◆ **Requirement**: Scan the records below and copy every line that contains the string "cell".
__________________________________________________
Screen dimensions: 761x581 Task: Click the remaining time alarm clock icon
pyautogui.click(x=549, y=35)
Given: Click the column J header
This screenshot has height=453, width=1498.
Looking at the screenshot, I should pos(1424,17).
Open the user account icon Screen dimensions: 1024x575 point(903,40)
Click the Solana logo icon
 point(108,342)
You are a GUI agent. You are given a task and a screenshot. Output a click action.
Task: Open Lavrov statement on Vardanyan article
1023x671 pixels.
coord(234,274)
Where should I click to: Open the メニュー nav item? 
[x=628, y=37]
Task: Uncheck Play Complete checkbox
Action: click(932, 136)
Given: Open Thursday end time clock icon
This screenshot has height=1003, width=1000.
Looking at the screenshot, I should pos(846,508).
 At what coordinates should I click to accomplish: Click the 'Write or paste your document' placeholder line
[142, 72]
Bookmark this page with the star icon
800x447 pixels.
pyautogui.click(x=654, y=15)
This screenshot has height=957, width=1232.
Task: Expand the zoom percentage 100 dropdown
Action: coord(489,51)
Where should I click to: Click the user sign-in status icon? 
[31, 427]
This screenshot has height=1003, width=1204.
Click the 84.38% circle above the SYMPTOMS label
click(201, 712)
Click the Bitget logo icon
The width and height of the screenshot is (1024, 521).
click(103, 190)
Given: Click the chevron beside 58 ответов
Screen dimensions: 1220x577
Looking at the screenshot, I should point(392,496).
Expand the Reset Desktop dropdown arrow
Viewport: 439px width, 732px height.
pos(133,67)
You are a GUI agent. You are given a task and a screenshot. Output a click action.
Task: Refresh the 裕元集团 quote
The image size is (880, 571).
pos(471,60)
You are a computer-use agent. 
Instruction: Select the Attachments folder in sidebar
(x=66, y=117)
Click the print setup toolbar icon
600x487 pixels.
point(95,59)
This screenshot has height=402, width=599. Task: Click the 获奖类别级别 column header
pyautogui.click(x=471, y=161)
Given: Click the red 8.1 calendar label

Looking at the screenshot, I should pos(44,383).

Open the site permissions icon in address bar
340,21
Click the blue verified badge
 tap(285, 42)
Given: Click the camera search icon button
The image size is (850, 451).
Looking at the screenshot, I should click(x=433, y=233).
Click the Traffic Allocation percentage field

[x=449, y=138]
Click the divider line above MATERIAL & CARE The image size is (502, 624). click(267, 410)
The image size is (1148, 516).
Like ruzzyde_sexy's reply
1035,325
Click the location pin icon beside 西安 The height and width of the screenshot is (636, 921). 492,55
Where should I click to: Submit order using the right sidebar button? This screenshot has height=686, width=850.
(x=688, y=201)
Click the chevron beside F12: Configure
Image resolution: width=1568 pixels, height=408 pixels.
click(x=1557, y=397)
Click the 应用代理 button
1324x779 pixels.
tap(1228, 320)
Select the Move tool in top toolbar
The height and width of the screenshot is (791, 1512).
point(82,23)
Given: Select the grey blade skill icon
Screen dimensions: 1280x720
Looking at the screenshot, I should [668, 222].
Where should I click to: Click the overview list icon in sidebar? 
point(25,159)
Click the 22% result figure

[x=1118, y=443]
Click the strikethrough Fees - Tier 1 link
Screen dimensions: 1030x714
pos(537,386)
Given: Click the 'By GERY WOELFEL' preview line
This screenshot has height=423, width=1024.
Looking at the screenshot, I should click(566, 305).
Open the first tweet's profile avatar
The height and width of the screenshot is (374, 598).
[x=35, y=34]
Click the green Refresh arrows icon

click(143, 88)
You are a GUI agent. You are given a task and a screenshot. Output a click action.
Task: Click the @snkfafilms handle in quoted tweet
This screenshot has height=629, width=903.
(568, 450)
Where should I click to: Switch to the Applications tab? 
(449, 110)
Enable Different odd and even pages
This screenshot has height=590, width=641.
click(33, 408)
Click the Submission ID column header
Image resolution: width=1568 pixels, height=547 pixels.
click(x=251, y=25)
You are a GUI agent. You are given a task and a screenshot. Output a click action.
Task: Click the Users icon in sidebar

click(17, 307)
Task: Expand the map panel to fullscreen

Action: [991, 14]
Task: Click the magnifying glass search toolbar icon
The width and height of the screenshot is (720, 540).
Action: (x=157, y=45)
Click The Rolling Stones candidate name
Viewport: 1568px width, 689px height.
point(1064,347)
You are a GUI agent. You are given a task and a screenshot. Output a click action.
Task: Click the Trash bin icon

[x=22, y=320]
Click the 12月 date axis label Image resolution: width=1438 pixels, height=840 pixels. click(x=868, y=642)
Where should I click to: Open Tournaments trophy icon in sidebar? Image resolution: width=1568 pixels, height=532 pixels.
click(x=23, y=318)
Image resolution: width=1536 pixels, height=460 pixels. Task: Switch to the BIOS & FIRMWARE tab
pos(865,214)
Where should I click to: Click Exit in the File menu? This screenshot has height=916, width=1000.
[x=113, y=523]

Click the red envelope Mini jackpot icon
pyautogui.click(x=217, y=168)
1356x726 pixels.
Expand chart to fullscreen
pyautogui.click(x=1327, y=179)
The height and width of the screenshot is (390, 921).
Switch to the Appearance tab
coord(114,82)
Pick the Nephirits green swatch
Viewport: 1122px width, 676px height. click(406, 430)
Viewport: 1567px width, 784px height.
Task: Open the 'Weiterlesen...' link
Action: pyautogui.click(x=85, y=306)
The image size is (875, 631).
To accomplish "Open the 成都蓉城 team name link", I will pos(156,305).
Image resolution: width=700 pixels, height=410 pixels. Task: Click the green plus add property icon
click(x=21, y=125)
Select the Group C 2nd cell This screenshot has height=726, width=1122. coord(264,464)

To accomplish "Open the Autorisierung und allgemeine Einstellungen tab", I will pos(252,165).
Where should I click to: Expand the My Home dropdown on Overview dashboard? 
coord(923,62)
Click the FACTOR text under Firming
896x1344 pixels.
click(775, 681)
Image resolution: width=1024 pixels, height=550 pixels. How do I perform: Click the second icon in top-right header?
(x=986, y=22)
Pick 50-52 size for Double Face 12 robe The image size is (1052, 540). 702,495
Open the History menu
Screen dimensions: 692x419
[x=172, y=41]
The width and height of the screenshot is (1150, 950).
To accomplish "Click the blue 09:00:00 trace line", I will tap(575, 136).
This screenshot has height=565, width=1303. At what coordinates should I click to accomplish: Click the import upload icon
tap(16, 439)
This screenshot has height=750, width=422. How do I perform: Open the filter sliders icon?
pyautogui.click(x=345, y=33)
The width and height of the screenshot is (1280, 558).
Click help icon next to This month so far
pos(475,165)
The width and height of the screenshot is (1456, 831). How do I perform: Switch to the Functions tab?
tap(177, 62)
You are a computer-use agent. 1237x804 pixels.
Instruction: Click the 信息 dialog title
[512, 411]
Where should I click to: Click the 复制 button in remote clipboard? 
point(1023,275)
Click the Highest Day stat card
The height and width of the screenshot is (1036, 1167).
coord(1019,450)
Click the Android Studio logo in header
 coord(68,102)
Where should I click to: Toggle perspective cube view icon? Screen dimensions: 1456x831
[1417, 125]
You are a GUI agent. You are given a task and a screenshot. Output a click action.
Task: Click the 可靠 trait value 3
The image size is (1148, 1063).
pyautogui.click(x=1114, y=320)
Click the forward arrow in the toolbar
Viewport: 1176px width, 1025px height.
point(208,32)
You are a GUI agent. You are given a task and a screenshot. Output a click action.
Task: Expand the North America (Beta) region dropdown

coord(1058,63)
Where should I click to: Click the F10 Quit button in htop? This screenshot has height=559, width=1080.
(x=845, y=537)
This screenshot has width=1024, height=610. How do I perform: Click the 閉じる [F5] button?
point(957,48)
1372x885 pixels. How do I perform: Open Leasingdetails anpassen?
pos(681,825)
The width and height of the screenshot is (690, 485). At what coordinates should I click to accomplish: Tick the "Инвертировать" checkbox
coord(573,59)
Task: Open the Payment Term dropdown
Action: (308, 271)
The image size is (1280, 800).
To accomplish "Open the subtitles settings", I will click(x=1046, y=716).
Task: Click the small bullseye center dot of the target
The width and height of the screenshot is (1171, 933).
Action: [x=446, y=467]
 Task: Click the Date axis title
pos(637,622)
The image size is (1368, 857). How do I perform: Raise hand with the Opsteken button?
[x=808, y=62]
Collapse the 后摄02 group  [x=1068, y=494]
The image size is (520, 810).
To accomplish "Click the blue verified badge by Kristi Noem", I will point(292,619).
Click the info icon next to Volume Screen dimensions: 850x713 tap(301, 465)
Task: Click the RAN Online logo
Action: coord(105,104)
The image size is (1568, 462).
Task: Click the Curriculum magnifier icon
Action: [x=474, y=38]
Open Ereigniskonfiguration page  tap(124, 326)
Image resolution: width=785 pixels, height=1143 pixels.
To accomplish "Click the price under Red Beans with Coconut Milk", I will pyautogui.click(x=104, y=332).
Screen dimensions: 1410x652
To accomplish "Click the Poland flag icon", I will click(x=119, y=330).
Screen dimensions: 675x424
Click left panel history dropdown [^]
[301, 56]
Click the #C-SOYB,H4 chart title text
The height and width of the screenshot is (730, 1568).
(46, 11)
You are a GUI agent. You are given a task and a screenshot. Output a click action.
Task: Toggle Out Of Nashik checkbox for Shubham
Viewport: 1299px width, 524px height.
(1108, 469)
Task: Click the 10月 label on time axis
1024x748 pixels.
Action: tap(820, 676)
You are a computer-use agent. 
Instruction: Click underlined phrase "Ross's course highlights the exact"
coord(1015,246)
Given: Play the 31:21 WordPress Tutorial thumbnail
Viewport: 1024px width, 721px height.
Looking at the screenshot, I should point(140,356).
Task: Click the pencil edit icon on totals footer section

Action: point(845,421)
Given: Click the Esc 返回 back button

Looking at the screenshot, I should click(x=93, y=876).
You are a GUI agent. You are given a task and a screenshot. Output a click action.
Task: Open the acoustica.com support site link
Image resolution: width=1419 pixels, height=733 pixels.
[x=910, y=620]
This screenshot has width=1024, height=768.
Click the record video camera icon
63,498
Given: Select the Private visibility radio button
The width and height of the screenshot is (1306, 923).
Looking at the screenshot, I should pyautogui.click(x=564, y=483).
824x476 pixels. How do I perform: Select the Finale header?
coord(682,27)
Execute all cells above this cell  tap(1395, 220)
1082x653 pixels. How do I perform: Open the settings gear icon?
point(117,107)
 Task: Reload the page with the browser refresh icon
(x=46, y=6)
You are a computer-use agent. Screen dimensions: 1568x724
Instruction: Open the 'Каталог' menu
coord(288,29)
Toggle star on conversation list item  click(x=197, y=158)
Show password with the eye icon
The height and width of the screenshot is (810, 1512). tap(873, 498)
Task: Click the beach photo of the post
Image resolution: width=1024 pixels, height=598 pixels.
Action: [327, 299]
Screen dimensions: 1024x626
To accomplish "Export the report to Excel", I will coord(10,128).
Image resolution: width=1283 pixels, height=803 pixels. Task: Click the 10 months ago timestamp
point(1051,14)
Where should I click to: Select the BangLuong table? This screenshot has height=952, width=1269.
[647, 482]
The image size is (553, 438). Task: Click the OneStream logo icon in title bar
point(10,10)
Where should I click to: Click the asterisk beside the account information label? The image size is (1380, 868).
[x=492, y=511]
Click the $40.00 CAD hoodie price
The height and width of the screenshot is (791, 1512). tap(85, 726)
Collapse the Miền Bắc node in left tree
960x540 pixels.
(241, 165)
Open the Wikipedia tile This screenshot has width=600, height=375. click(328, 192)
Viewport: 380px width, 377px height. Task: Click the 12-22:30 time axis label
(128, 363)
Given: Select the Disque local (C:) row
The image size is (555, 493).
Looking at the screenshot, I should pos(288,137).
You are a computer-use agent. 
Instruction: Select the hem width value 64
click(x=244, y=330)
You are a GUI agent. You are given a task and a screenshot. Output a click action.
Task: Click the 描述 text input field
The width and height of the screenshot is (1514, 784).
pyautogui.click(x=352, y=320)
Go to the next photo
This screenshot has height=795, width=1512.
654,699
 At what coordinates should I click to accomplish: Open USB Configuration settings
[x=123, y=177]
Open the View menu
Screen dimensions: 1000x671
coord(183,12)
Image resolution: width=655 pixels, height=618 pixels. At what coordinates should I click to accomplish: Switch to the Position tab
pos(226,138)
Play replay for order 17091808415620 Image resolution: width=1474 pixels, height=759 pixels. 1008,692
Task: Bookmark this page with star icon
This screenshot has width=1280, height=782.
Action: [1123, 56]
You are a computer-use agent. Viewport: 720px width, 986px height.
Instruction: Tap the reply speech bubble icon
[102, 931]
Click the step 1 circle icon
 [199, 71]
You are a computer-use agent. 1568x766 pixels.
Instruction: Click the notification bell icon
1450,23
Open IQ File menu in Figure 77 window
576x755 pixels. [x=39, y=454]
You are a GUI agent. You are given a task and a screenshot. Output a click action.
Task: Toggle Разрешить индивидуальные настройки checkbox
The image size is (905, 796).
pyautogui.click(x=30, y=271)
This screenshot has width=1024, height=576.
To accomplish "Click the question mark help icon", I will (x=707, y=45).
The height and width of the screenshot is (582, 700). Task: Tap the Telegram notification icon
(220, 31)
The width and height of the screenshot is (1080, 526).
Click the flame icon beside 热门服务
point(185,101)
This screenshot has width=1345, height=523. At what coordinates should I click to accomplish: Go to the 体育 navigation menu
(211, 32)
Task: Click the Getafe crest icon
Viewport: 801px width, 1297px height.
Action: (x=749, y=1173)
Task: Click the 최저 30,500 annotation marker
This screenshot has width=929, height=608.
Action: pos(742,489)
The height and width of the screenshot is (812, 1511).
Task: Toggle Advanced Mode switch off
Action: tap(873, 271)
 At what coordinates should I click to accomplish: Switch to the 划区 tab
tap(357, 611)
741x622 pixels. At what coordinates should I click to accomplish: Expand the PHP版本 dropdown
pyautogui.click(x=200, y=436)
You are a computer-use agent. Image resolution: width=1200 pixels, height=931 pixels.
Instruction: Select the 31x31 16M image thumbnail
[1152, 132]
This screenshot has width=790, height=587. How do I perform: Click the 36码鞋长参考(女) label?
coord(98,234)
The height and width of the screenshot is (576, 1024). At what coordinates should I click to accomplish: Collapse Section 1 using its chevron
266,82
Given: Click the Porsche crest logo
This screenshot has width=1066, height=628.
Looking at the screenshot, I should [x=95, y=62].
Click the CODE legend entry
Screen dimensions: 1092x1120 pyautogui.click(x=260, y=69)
__________________________________________________
◆ **Written answer**:
Select the Group C 2nd cell This screenshot has height=726, width=1122. coord(264,464)
Execute all cells above this cell  tap(1395, 220)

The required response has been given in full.